これが家族の問題であることにお気づきでしょうか。主はご自身の祈りを、『父よ』という言葉で始め、『あなたの御名』で祈りを終えています。このふたつ――御父とその御名――が家族を作り上げます。さて、主が家族のためにどう祈っているかに着目してください。御父のもとへと向かうとき、主はまず、『わたしは、彼らのため、わたし自身を聖め別ちます』、すなわち、彼らの代わりに『わたし自身を聖め別ちます』と言っています。『聖別』という言葉の意味を調べてみますと、これは、聖とされるという意味を持ったことば、身をきよめるという意味を持つことばです。神のために、完全に自分を切り離すという意味です。わたしは、彼らのため、わたし自身を聖め別ち、自分自身を神へと切り離します。

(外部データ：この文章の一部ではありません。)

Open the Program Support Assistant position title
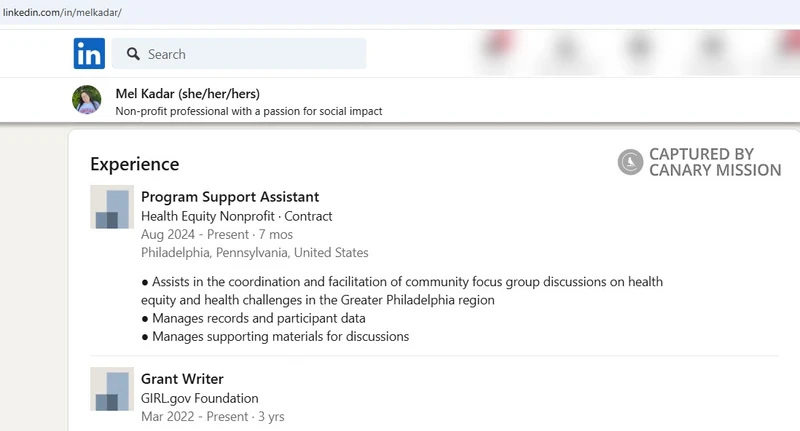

それが効力を持つ祈りの第一の基本であることに、皆さんも注意してください。これが主イエス様の祈りの基本であるなら、それ以上に私たちの祈りの基本でもあるべきです。主が、「わたしは、彼らのため、全てを神へと聖め別ちます。わたしは、完全に世から離れ、神へと分かたれています。わたしに関わることのすべては神にあります」と言ったなら、それが主の祈りの基本であり、私たちの祈りの基本でもあります。私たちが祈りを始めるとき、あるいは、祈りの中で主のもとに来るときはいつでも、聖霊はこう問われるはずです。あなたは何かを隠していませんか?自分の中に何かをため込んでいませんか?個人的な関心から祈っていませんか?それとも、主にすべてを明け渡していますか?主にとってそうであったように、あなたにとっても、すべてが祭壇の上に載せられていますか?あなたがたの人生の動機はただ一つ、すべてを主のために捧げること、自分を主のために、家庭を主のために、仕事を主のために、人生のすべてを主に捧げることです。これが、主イエス様が、『わたしは、わたし自身を聖め別ちます』と言われたことの意味です。それが、力を持つ祈りの第一の基本です。主イエス様がそう言ったのは、家族に対して模範を示すためでした。

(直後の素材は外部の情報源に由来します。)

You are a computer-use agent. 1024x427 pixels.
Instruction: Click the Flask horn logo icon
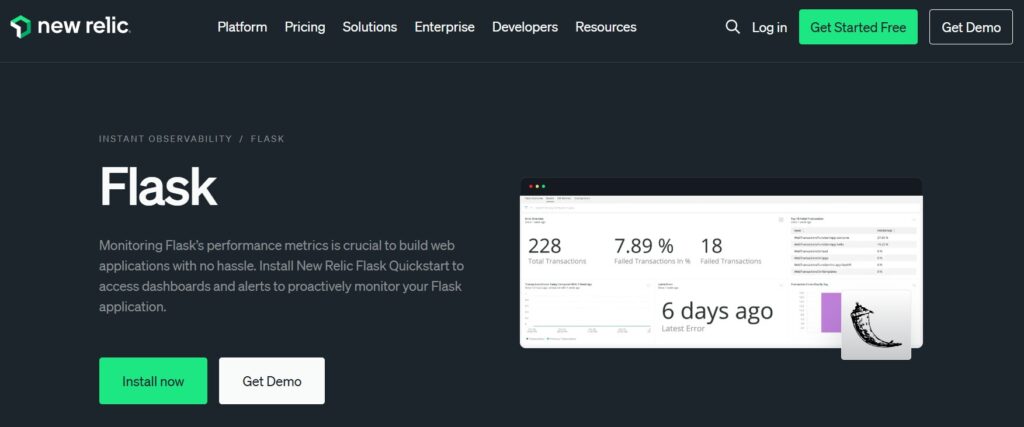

主イエス様が、ご自身の家族が聖別され、分かたれること望んだ方向、ことがらは三つあり、それがこの祈りの中に示されています。第一は、主がこのことばに込めたことです、「わたしは、わたし自身を聖め別ちます――わたし自身を。わたしは自分を自分の意志から切り離します――自分の関心から切り離します。」主イエス様は人間としての性質と神としての性質の両方を持っていて、地上での生活のあいだ、この問いがいつも主の中に生じていたことが分かりますね。神の性質ではなく、人間としての性質による生き方を取るように惑わされたのではないでしょうか。それは罪から来る人間の性質ではありませんが、人間的な性質でした。荒野での悪魔の誘惑は、人と同じ性質を持つ人間としての土台まで、主を降りて来させようという誘惑だったのですね。そして、主が洗礼を受けたすぐ後の誘惑から、十字架に至るまで、この誘惑との戦いが続きました。ゲッセマネの園では、この戦いがありました、『わたしの願うことではなく、あなたのみこころのままを。』主のこの願いは、罪あるものではなくても、人間的な願いでした。そして、主には、選択する力がありました。主の中には拒絶する力があり、十字架にかかるとき、この選択をすることは恐ろしい戦いでした。園での戦いも非常に激しいものでした。それは、主が、『わたしの願いとあなたのみこころ』と呼んだもののあいだの戦いでした。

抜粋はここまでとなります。